For a moment, as Edward paused unhappily, controversy was forgotten, all minds having turned to the tragic absence of one particular six-foot wall. But only for a moment.

‘If my advice had been taken, all that rubbish would have had to be cleared away seven years ago. Yon shaft would have been filled in and the ground levelled.' It was as if Bedlow had not been listening.

‘Besides the inadequacy of the proposed investment,' Humbert persisted, ‘there were other problems. Incidentally, there may have been a six-foot wall there. None of us was here in 1901 except perhaps Mr Bedlow.'

‘Who was the lessor?' Quinian addressed the question to Andrews, legal adviser to the board. He was a painstaking ambitious man of thirty-five and had come prepared, having immersed himself in the history of the Lucknow Drift.
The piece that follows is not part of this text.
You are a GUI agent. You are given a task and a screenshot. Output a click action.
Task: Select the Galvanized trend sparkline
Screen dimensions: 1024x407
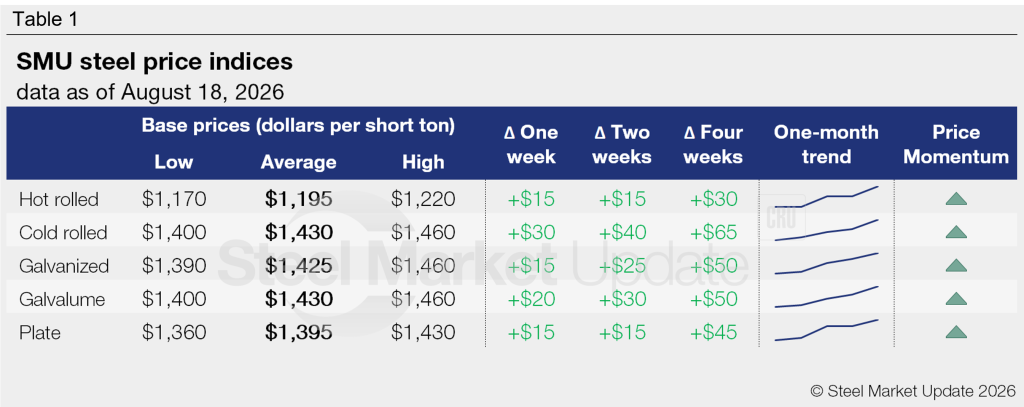click(826, 263)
‘The seven-year lease had been renewed six times but wasn't renewed in 1901. It was Cosway's responsibility to make all safe before the site was restored to the lessor, which he may have done, as Mr Humbert pointed out. A lot can happen to a wall in an exposed situation in getting on for thirty years.

‘Cosway died in 1902. His one daughter emigrated to New South Wales and married there. The lessor was Thomas Burdon, father of the present owner of Burdon's Drapery shop. In 1913 he sold the site to the owners of the Hope Carr colliery which was taken over in 1918 by the Fellside and District Coal Company.'

Having read from his notes, Andrews looked uneasily across at his friend Humbert.
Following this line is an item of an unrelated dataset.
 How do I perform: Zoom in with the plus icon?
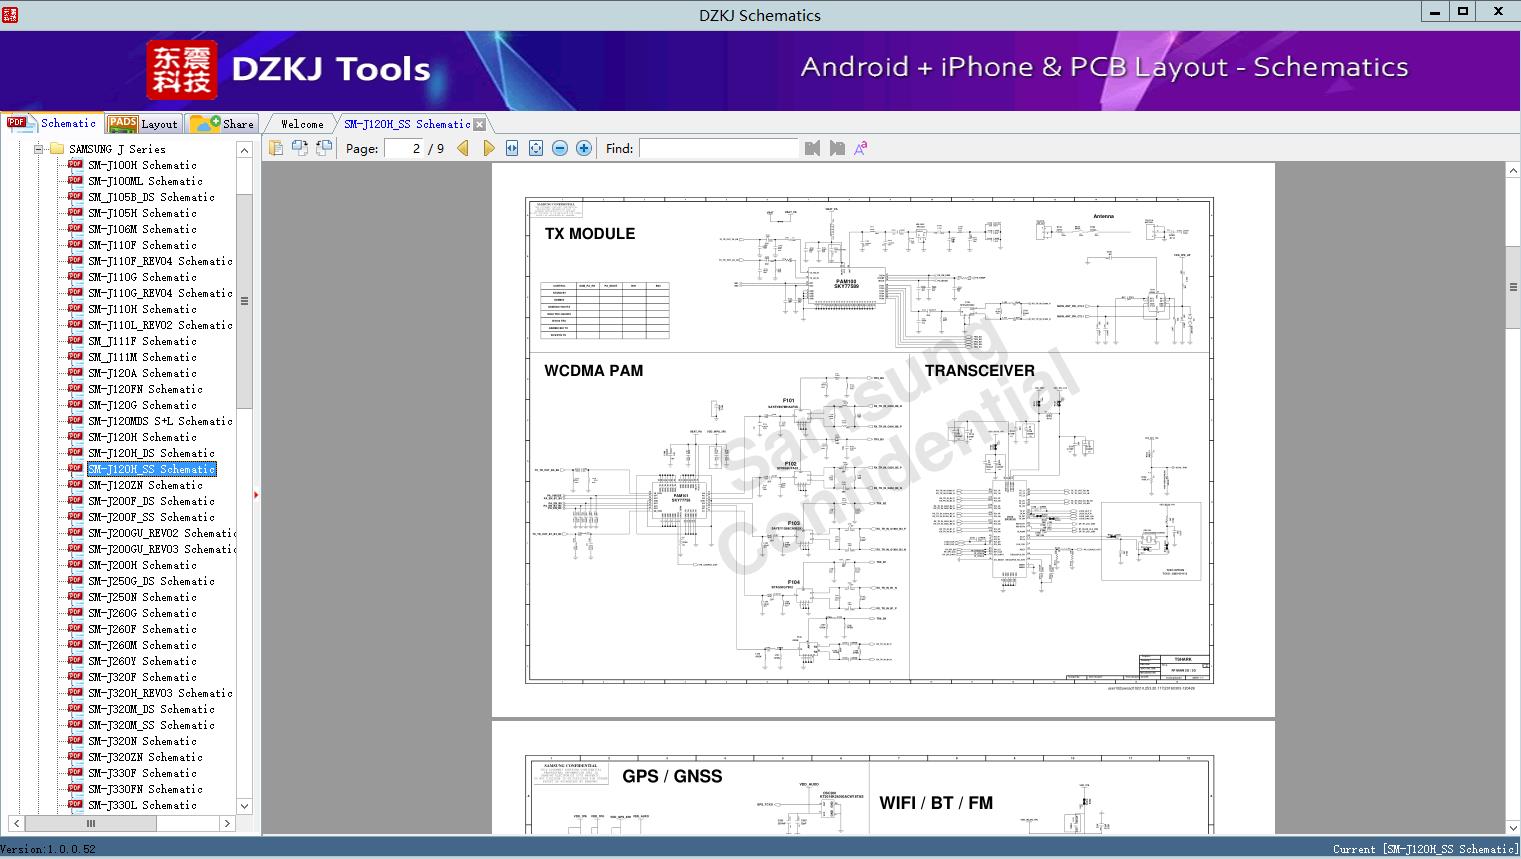coord(584,148)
‘So' – Bedlow's face was red with triumph and resentment – ‘this company has been responsible for that death-trap for ten years. If my advice had been taken—'

‘The company is also responsible for other death-traps, including those slums in Potter's Yard,' Humbert pointed out sharply, concealing his inner concern.

‘I seem to remember' – the speaker represented the bishopric of Elmdon, also a substantial shareholder in the company – ‘that there could be no development without an agreement with the owner of the land to the west of the Lucknow site and that he was unwilling to give wayleaves.'

Rilston. It was a decision he may have regretted, Humbert thought, considering Rilston's financial difficulties. He was sufficiently bothered to be grateful for the intervention. The fact remained that he himself should have kept the local managers on their toes though in managerial terms the Lucknow site belonged to none of the working collieries. A rotten industrial relic mouldering for years! He had not so much laid eyes on it until the recent tragedy. If he had bestirred himself to walk that way, he'd have been on to it like a shot. All his work, skill and acumen, all the cut and thrust of his battles with Bedlow counted for nothing in view of this one piece of negligence. It was a bitter moment.

Quinian in the chair rapidly restored the agenda. There was more than a chance that Bedlow would demand a reprimand. It would not be seconded: it was too unreasonable, but it would have to be entered in the minutes and might lead to a further enquiry and a demand for compensation. Who knew what might come to light? It was to be hoped that it would all blow over.

And so it might have done. When he had submitted his quarterly report Humbert paid less attention than he ought to the progress of the meeting. He was conscious of a peculiar mood. Concern, regret, loss of confidence in his much prized efficiency should have depressed him deeply: he was depressed. Yet a curious sensation came and went as if – to use a mining image – into a deep seam there came intermittent and dangerous flashes of light and heat. It was not long before he understood what was at work within him.